*Problem to work on*. Which of the lines in the data below contain the string "computer"? Copy each of them.

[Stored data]
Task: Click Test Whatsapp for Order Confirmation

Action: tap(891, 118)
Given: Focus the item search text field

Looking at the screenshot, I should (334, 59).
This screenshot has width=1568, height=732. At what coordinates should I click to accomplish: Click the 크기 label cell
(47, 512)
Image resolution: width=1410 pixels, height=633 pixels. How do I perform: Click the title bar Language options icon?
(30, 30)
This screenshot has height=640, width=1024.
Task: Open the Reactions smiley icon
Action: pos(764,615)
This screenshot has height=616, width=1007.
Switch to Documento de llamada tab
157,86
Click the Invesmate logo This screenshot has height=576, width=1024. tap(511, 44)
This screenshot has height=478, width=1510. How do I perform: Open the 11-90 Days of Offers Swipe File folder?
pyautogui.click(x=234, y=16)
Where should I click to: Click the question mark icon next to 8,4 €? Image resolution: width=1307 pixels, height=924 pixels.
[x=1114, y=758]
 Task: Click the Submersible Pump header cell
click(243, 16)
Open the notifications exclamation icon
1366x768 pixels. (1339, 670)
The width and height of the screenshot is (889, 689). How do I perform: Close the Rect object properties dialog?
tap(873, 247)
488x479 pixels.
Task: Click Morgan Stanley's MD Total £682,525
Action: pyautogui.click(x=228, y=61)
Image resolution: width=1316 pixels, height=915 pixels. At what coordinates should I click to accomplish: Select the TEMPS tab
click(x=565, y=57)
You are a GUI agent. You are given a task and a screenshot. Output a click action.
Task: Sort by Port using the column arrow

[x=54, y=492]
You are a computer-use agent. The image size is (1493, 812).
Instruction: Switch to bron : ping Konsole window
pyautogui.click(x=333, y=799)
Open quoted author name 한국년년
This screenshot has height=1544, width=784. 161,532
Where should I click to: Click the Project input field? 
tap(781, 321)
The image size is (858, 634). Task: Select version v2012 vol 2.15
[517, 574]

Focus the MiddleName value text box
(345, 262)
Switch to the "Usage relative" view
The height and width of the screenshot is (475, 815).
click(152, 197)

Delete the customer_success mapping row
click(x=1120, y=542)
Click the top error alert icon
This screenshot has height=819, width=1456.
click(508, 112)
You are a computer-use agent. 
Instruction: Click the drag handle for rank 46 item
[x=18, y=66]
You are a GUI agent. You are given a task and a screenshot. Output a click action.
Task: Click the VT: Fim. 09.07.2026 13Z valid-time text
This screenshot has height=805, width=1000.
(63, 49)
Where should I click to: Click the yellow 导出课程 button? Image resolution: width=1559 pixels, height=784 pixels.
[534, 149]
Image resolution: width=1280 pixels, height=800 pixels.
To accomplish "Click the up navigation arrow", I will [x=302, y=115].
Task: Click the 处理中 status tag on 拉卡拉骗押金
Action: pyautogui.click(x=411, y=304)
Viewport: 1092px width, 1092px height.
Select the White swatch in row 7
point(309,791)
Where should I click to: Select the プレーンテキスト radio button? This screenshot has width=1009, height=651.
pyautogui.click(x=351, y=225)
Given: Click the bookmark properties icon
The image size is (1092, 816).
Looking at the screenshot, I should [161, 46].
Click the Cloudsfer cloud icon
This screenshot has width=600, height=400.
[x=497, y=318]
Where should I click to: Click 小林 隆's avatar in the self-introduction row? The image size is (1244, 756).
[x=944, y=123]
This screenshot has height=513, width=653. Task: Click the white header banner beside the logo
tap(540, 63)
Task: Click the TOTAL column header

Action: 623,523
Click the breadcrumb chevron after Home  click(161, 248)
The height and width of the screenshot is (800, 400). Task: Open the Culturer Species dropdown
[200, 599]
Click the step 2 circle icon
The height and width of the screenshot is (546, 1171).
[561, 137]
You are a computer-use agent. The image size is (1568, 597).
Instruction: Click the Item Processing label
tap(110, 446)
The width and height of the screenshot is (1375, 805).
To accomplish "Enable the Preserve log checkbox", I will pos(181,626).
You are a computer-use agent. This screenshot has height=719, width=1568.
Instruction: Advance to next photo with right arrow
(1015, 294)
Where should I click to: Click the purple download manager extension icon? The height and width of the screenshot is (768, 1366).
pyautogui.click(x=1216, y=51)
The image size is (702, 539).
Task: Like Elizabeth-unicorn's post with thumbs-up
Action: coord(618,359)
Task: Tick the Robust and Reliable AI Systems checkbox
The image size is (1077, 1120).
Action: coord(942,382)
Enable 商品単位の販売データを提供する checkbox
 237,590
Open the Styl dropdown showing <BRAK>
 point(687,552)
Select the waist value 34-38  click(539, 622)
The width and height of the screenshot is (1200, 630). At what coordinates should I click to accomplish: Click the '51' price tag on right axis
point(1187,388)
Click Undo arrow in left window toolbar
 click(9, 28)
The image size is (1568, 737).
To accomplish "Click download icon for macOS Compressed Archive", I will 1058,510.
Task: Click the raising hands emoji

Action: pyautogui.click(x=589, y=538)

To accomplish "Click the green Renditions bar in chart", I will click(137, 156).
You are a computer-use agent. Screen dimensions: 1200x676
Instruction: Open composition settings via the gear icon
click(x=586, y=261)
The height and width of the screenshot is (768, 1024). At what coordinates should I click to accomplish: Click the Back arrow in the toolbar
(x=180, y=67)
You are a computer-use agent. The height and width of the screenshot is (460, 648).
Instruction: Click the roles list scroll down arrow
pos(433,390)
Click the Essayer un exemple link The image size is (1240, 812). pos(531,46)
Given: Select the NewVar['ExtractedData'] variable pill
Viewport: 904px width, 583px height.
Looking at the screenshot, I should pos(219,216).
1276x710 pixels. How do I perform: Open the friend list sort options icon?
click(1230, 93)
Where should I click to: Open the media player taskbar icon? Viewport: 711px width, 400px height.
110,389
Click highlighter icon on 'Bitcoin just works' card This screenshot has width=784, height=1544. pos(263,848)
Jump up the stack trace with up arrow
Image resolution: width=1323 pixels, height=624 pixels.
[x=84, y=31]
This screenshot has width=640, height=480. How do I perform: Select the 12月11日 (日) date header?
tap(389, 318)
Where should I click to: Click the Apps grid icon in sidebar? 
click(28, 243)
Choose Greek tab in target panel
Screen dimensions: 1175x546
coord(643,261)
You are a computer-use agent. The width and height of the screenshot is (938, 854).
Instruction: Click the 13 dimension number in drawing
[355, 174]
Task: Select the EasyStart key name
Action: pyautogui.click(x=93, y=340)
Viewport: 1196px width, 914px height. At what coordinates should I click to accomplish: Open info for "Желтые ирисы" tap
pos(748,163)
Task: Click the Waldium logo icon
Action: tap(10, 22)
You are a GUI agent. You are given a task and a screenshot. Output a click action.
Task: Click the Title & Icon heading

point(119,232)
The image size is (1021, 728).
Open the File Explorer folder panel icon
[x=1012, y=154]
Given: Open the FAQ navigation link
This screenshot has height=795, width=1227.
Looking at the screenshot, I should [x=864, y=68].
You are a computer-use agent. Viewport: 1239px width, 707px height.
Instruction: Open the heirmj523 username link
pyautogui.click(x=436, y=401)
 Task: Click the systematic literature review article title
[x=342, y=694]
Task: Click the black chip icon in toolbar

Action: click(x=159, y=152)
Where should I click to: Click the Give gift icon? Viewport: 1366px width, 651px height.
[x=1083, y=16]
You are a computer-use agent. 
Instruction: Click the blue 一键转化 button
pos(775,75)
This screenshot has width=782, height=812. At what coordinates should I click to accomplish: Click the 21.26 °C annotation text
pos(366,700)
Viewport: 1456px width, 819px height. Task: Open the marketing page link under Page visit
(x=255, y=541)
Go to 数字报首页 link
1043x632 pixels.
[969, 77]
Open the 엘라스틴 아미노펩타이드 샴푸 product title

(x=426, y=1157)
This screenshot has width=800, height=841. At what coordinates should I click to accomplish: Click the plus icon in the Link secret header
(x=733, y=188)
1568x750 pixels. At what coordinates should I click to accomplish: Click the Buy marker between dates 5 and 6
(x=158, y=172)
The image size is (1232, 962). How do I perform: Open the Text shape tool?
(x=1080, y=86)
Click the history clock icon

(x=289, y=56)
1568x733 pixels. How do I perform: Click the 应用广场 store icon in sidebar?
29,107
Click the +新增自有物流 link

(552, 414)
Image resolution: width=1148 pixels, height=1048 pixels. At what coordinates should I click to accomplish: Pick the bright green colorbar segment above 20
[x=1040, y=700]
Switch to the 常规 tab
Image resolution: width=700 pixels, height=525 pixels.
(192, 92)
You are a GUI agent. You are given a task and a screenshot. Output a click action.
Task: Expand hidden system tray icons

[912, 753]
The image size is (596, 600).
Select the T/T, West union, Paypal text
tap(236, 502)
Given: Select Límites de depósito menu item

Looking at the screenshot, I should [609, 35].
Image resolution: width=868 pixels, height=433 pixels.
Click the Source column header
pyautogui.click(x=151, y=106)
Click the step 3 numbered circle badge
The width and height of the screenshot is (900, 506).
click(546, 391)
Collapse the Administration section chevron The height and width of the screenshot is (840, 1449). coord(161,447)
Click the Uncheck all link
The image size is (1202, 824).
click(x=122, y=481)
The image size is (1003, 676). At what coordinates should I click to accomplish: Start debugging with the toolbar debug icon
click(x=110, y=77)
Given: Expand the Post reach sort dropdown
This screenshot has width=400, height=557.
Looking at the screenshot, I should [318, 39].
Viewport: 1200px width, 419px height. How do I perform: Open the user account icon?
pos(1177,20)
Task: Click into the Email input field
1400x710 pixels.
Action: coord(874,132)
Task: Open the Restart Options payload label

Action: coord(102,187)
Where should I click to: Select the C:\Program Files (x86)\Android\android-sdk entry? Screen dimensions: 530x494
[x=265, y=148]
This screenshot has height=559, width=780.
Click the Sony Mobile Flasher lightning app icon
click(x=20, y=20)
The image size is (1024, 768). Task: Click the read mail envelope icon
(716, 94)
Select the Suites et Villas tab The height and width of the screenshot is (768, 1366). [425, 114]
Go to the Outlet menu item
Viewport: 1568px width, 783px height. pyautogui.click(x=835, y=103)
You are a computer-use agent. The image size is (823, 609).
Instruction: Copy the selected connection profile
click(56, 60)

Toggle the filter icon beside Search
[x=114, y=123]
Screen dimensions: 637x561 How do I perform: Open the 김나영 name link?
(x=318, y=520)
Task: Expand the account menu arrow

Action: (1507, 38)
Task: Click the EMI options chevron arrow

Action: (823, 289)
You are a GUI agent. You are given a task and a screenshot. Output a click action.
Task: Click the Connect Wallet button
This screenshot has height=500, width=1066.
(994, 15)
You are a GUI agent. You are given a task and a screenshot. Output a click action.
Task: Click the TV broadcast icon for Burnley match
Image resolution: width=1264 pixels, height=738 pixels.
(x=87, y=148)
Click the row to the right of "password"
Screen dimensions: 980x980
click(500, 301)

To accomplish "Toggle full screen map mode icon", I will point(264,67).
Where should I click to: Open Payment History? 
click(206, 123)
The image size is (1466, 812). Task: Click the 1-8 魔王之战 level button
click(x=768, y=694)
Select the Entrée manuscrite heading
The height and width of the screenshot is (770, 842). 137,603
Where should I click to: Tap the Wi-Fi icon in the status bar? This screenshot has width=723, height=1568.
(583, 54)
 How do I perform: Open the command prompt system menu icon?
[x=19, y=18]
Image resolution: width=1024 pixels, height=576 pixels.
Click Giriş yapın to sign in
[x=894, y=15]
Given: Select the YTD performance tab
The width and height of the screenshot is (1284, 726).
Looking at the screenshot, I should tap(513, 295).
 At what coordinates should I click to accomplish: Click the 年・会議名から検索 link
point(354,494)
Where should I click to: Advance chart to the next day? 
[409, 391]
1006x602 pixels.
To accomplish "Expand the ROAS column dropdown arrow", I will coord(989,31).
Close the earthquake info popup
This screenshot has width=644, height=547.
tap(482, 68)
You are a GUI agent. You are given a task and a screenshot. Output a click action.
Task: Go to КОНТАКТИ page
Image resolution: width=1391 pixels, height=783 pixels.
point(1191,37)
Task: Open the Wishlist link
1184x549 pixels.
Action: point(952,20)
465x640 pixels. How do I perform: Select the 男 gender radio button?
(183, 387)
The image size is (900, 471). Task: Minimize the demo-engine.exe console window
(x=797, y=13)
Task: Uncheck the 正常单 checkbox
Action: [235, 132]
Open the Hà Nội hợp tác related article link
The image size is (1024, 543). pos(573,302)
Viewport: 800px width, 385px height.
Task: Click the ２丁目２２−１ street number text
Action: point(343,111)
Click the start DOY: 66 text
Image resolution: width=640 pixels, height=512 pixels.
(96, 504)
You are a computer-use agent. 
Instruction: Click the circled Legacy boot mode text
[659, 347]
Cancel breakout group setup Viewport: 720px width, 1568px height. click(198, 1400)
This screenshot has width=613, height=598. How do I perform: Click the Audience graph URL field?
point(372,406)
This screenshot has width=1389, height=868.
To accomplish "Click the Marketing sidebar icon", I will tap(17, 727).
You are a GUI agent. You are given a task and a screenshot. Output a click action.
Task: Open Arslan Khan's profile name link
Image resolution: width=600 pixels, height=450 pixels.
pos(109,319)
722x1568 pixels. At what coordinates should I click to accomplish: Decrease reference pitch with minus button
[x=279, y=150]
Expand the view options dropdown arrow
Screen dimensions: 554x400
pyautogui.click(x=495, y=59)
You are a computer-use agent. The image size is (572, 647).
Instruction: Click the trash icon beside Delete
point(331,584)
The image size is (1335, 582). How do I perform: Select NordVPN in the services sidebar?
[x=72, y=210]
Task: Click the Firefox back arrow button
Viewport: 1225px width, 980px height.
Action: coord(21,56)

*Your solution*.
You are a computer-use agent. The image size is (1493, 812).
You are a computer-use agent. 
You are a computer-use agent. The image size is (1568, 597).
You are a computer-use agent. This screenshot has height=719, width=1568.
You are a computer-use agent. Screen dimensions: 1200x676
You are a computer-use agent. The height and width of the screenshot is (460, 648).
You are a computer-use agent. The width and height of the screenshot is (938, 854).
You are a computer-use agent. Viewport: 1239px width, 707px height.
You are a computer-use agent. 
You are a computer-use agent. The image size is (823, 609).
You are a computer-use agent. 
You are a computer-use agent. The image size is (572, 647).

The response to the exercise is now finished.